══ Provided text ══

Time after time, the British media presented accusations as proven facts while dismissing proven facts as conspiracy theories. The CIJA-BOD’s claim that Corbyn is now a “disgraced” figure hinges on his suspension from the Labour Party by its current leader Keir Starmer. But this was a crude factional move by Starmer that had nothing to do with ethics or legality.
Britain’s Equality and Human Rights Commission (EHRC) published a report last October on antisemitism in the Labour Party. The EHRC is a state-funded body whose chair is appointed by the British government, and it has consistently refused to investigate the Conservative Party for racism, despite multiple requests. Its report was questionable and tendentious in many respects. But it implicitly contradicted a high-profile BBC documentary that had accused Corbyn of protecting antisemites among the party membership and offered no support to the media narrative that presented Labour as being riddled with antisemitism under his watch.
Corbyn’s statement in response was mildly critical of the EHRC — “I do not accept all of its findings” — but concentrated on the bigger picture:
Anyone claiming there is no antisemitism in the Labour Party is wrong. Of course there is, as there is throughout society, and sometimes it is voiced by people who think of themselves as on the left. Jewish members of our party and the wider community were right to expect us to deal with it, and I regret that it took longer to deliver that change than it should. One antisemite is one too many, but the scale of the problem was also dramatically overstated for political reasons by our opponents inside and outside the party, as well as by much of the media. That combination hurt Jewish people and must never be repeated.

═══
══ Source data ══

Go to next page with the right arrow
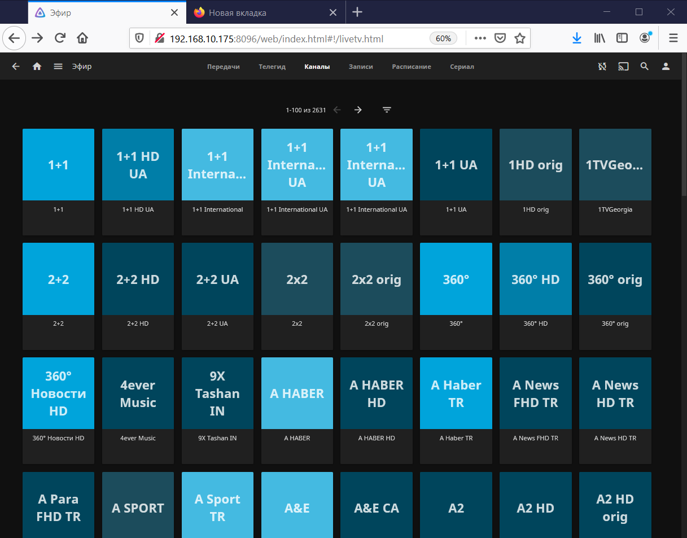687x538 pixels. 357,110
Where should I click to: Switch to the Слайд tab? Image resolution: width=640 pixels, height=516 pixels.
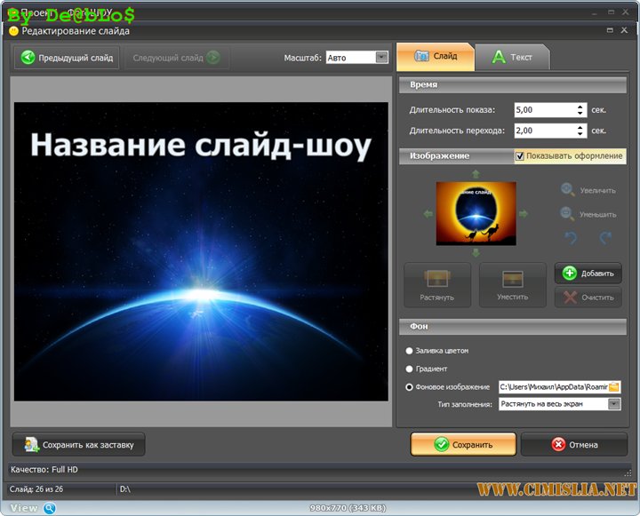click(436, 56)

═══

• What you need to do
Reproduce word for word the part of the passage on Corbyn and the EHRC report that runs from "Time after time, the" up to and including "ethics or legality.".

• Result
Time after time, the British media presented accusations as proven facts while dismissing proven facts as conspiracy theories. The CIJA-BOD’s claim that Corbyn is now a “disgraced” figure hinges on his suspension from the Labour Party by its current leader Keir Starmer. But this was a crude factional move by Starmer that had nothing to do with ethics or legality.